We ran barefoot and half-naked to the house next door. Stormed up the stairs. We were 90 seconds too late. She had already been pronounced dead, but her hand was still warm. I held it all night as it grew gradually colder and turned to ice. The chill of her hand and the smell are what I’ll never forget. Have you smelled someone’s death before? She was everyone and nowhere all at once.

We waited for hours with her body for the people from the cemetery to come. “She’s in this room, I can feel it.” My aunt told me. But I couldn’t feel her anywhere. She just wasn’t there anymore. Where did she go?

“She’s with God now,” someone said. But that didn’t seem right either.

When they finally came, they folded her up into a white sheet. They asked permission before they covered her head. Then, just like that, she was gone from the house she hadn’t left for almost fifty years. She was gone, she was gone, she was gone.

The morning of the funeral, I went to coffee with my father (the daughter’s ex-husband in this story). We told stories about Bubbe’s past. We fantasized about my impending future.

“When will I be ready to have kids?” I asked him over an eight-dollar Los Angles latte. The question had never seemed so important. Bubbe would never meet them.

“I dunno.” He responded unphased. “What I do know is that my mission in life is to be a grandparent.” We cried over those bank-robbing lattes. That was Bubbe’s mission too.

Later, we drove to the funeral. By then, I hadn’t slept in four days. No one had. We sat in that all marble lobby and waited for instructions, surgical masks dangling precariously below our noses. I never thought I’d be that person but my grandma was dead. Nothing seemed to matter.

I was surprised when a woman walked in and introduced herself as the rabbi. A female rabbi was fitting for my Bubbe’s funeral: I should have known. That’s when she said her line. Did she say that at everyone’s funerals? “We love God because He gave her to us. And we are angry at God because He took her away.”

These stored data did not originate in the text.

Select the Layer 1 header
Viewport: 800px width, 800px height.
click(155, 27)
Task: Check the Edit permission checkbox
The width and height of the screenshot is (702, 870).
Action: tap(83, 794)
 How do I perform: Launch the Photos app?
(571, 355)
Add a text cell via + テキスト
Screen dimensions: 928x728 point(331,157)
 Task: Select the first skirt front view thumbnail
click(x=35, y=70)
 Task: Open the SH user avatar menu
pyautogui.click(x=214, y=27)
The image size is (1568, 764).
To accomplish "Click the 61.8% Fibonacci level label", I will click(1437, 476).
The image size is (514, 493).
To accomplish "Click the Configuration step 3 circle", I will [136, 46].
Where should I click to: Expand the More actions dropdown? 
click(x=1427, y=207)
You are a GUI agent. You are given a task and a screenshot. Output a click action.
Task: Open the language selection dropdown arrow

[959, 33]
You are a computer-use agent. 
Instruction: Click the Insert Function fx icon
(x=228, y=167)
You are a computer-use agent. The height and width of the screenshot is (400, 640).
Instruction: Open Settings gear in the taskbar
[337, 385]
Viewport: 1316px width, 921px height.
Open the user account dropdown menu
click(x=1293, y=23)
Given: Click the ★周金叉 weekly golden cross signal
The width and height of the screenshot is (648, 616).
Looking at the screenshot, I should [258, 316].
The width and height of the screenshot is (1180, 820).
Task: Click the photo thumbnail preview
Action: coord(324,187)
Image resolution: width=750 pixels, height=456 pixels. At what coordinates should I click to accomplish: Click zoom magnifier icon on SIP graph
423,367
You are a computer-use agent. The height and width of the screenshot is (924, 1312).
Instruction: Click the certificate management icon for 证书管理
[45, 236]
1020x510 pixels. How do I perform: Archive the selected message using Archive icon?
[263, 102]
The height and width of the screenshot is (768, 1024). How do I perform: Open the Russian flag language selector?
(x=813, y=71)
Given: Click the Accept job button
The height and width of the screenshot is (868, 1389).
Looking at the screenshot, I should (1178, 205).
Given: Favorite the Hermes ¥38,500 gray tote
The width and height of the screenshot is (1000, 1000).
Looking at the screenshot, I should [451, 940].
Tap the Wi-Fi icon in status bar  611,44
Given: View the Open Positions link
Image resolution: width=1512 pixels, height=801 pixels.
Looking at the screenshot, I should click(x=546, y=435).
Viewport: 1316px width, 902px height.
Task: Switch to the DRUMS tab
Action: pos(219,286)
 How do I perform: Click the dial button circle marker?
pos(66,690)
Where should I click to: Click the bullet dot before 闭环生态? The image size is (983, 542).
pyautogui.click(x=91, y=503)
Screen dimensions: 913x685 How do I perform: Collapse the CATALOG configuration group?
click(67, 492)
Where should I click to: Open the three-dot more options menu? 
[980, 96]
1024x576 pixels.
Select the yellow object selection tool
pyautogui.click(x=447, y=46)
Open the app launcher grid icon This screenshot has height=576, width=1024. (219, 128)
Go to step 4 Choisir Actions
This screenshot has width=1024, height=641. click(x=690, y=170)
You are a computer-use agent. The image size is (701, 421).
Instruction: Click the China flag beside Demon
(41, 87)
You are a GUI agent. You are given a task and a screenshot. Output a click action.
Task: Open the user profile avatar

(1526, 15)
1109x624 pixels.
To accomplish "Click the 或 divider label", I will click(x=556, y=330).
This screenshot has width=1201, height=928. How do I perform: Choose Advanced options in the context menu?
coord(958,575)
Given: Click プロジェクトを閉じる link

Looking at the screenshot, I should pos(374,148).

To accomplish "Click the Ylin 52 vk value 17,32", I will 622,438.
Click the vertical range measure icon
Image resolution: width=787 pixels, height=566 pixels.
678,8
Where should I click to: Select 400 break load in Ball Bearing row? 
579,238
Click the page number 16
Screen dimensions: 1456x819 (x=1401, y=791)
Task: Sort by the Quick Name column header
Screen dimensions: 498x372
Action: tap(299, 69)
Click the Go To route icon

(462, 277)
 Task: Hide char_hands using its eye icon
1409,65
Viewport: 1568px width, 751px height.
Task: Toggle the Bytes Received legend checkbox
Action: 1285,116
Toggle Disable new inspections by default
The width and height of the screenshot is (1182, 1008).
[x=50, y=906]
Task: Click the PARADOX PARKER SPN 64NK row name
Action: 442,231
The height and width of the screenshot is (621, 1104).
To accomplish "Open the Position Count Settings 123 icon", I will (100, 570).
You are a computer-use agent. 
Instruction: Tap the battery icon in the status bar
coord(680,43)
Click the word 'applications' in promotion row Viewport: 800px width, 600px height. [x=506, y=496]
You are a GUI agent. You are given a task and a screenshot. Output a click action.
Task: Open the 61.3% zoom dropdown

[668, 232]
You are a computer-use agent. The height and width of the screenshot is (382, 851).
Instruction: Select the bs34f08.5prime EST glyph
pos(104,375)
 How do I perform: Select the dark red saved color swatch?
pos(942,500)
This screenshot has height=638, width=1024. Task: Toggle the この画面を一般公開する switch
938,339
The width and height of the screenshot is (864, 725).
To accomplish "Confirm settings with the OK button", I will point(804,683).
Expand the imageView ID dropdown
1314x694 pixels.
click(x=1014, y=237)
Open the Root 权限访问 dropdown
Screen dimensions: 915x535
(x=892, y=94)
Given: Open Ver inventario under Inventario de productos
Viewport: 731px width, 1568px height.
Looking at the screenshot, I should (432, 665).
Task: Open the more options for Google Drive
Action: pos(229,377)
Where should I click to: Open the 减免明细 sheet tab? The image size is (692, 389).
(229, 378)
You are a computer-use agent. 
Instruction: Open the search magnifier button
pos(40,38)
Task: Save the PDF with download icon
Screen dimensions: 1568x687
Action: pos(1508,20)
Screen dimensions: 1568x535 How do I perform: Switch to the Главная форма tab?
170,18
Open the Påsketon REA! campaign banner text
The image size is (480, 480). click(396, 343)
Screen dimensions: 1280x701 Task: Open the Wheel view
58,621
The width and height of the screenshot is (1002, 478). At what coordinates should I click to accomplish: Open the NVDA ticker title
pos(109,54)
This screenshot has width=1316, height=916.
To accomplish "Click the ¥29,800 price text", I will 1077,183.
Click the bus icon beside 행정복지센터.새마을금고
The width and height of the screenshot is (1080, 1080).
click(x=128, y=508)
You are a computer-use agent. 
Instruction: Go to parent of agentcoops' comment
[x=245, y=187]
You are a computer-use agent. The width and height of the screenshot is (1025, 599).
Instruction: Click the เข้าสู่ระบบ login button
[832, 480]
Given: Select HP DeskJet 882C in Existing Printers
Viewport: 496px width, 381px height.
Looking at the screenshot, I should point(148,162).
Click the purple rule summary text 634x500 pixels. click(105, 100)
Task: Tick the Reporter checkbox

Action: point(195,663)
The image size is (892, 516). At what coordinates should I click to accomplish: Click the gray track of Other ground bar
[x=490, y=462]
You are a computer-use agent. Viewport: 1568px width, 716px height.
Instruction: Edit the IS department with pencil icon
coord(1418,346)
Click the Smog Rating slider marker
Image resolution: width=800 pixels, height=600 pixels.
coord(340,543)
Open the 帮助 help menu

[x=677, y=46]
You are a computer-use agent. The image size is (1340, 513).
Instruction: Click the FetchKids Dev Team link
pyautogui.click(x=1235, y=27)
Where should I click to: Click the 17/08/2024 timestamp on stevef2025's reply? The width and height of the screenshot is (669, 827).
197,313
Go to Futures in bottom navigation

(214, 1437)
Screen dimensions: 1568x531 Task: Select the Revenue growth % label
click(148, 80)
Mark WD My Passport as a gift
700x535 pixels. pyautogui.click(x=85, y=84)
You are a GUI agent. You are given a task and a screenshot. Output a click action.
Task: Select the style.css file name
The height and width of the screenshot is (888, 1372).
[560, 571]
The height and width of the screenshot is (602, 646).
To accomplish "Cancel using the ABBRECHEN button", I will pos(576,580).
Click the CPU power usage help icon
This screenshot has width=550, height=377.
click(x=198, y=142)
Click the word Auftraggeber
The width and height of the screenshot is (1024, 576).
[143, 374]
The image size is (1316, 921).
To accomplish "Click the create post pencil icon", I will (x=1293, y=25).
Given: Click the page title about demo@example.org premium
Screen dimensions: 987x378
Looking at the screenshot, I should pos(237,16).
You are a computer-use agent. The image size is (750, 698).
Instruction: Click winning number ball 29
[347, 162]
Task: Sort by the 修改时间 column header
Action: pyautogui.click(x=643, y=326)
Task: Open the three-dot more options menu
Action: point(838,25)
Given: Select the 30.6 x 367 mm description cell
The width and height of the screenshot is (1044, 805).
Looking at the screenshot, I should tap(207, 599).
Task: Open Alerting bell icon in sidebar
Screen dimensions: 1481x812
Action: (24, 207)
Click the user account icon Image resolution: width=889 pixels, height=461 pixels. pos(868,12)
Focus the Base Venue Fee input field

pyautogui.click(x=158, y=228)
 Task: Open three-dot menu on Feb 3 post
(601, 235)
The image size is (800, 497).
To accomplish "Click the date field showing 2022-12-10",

I wanted to be angry with God. I wanted to feel. I thought I would be having a spiritual experience by now, or at least on the verge of a breakdown. Didn’t I deserve to sob? To shake? To projectile vomit all over this deeeeeeply understanding, excruuuuuciatingly generous female rabbi? Where was my swan song? My come-to-God, writhing on the floor, spiritual climax? It was pitifully anti-climatic.

Jason Isbell says, “No one dies with dignity. We just try to ignore the elephant somehow.” When we walked into the room with the casket and the pews, there was no more elephant. There was nothing. She wasn’t cold or yellow. She didn’t smell. They’d cleaned her up: her loves, her fears, and all her hopes. They’d wiped away her character and concern and placed her in a casket.

I was there in the room –– we were all there but she wasn’t.

I want to be angry at God, but the truth is darker than that: I am ambivalent.